Принимая во внимание вышесказанное, мы придерживаемся в наших размышлениях позиции, что дискурс – это упорядоченное и систематизированное использование языка (и других семиотических систем), ориентированное на определенную общественную практику и обусловленное социальными, идеологическими и когнитивными факторами. При таком понимании, на наш взгляд, дискурс может использоваться для конструирования групп и социальных идентичностей, в том числе дискурсивного конструирования чужеродности.

1.2.2. Традиции и подходы в изучении политического дискурса

Специфика репрезентации категории чужеродности в политической коммуникации предопределяется особенностями политического дискурса как такового.

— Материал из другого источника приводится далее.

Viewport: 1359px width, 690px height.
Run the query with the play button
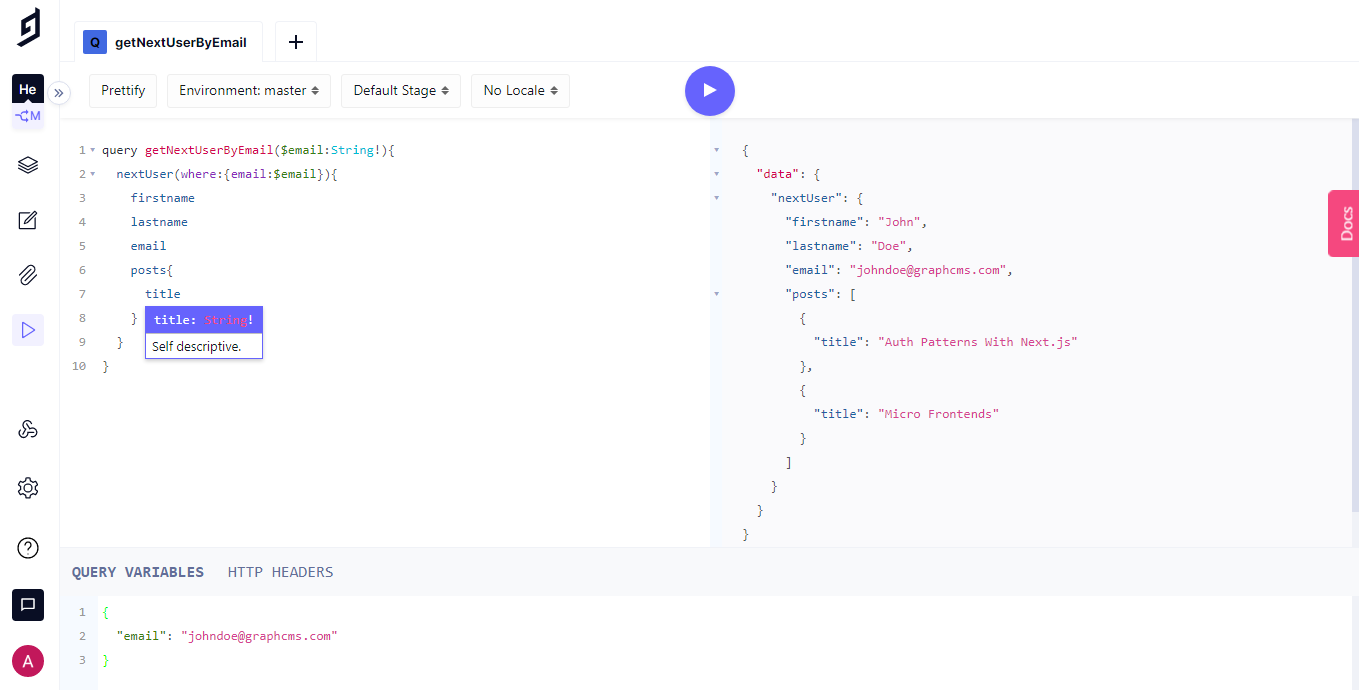710,90
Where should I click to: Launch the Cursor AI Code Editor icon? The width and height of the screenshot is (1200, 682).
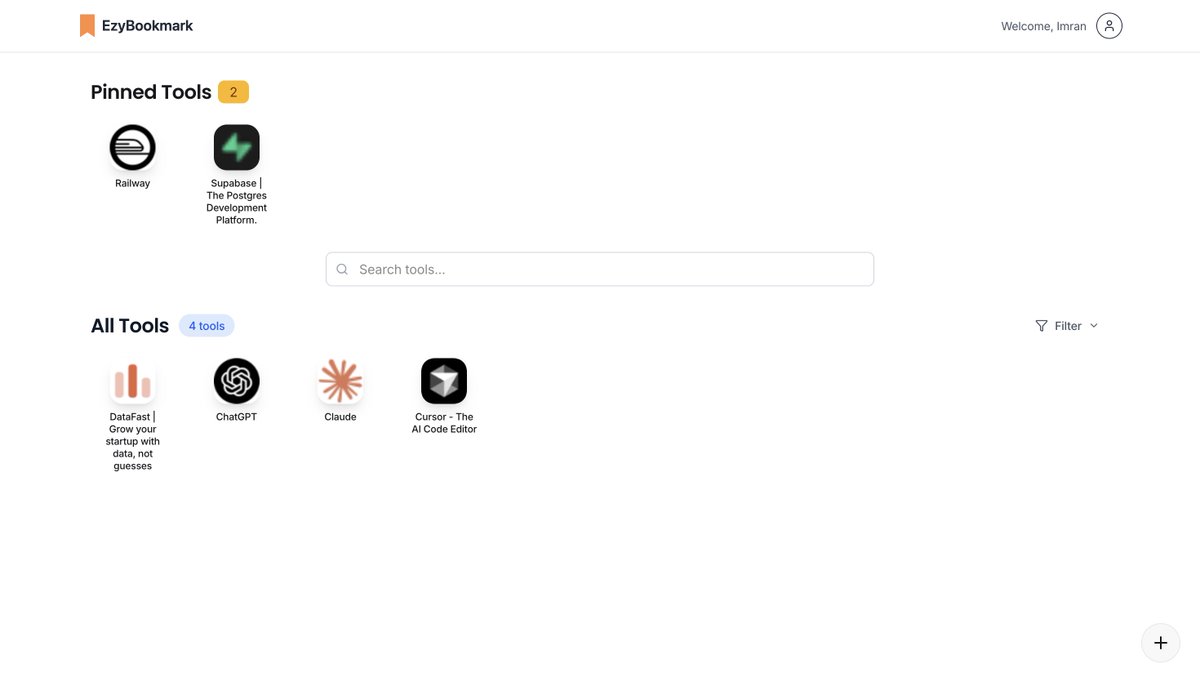pos(444,381)
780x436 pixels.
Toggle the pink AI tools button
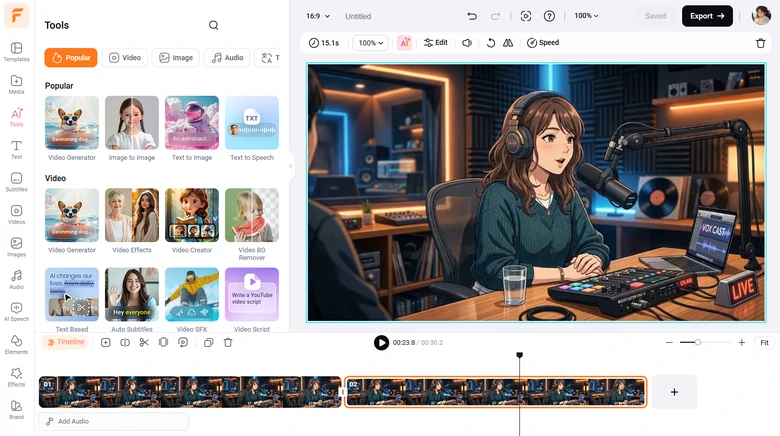pyautogui.click(x=404, y=43)
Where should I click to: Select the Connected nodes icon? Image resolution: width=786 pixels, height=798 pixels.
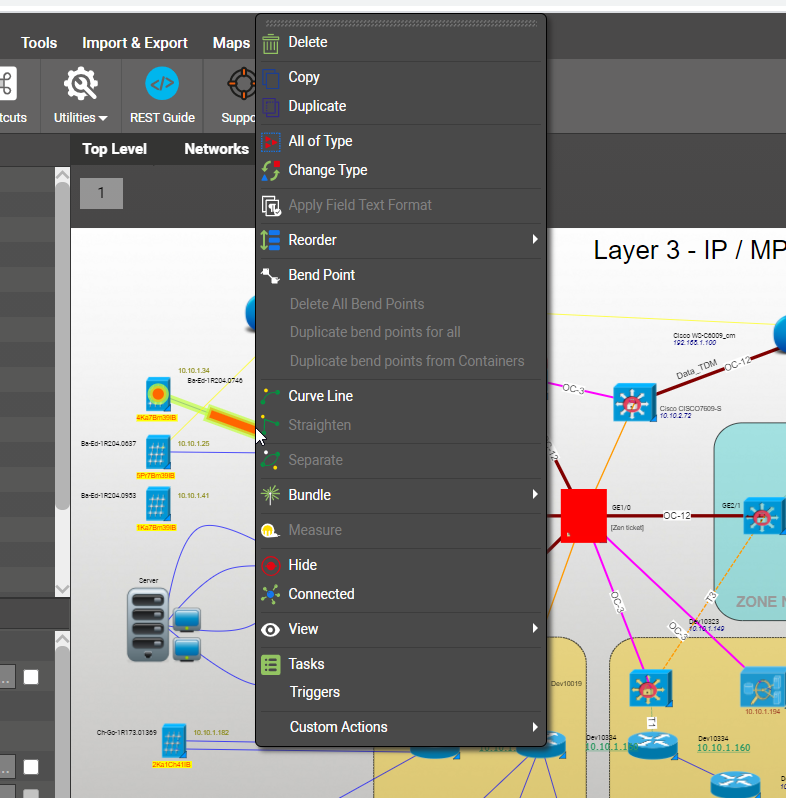(270, 594)
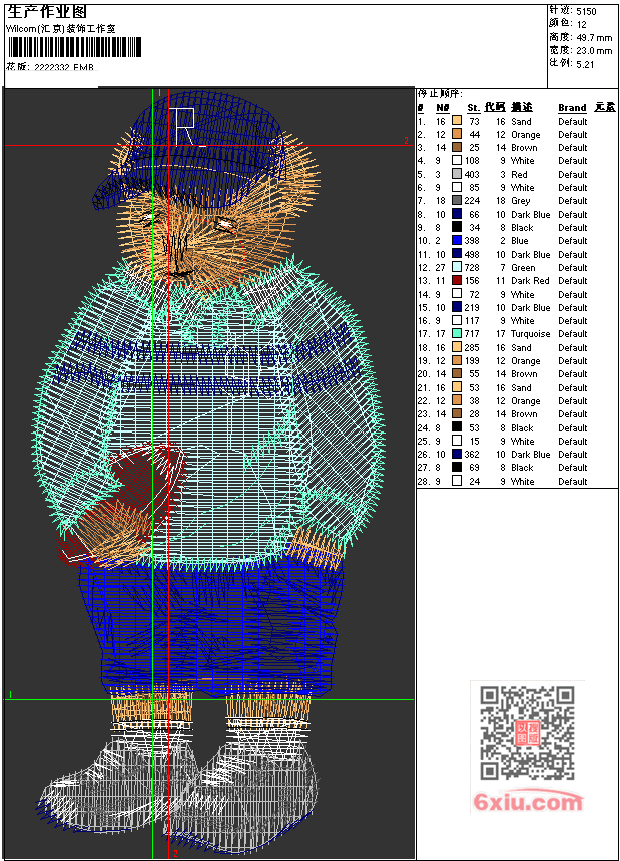Click the Dark Red swatch in row 13
Viewport: 620px width, 861px height.
point(457,280)
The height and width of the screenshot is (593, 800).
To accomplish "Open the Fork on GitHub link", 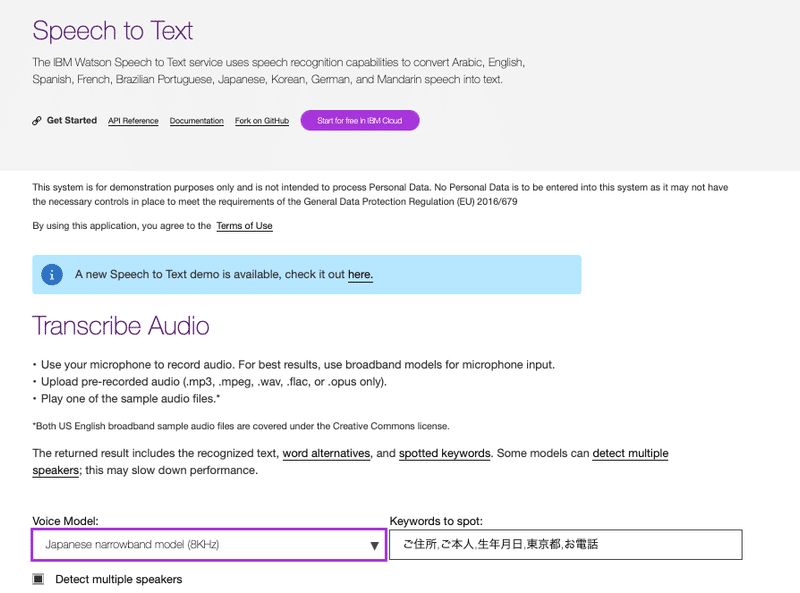I will pyautogui.click(x=262, y=121).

Политический дискурс является сложным социальным явлением, доказательством чему служат разнообразные методики его интерпретации и различные методологические подходы к его анализу [Филинский, 2002: 15].

Политический дискурс является результатом политики, которая, с одной стороны, представляется как борьба за власть между теми, кто стремится заявить о своей силе, и теми, кто старается противостоять ей;

с другой стороны, политика представляется как взаимодействие, как практики и институты, которые существуют в обществе для регулирования столкновения интересов по поводу денег, влияния, свободы и т. п. [Chilton, 2004: 3; Chilton, Schäffner, 2002: 4–5]. Специфика политической деятельности заключается в ее преимущественно дискурсивном характере: многие политические действия по своей природе являются речевыми действиями [Шейгал, 2000: 17]. По утверждению Р. Водак, политические группы нуждаются в их собственном языке и представляют себя через язык; они определяют свою территорию посредством языка, передают свою идеологию через слоганы и стереотипы; их идеологическая структура, так же как и их аргументация, сформированы определенным образом [Wodak, 1989: 137].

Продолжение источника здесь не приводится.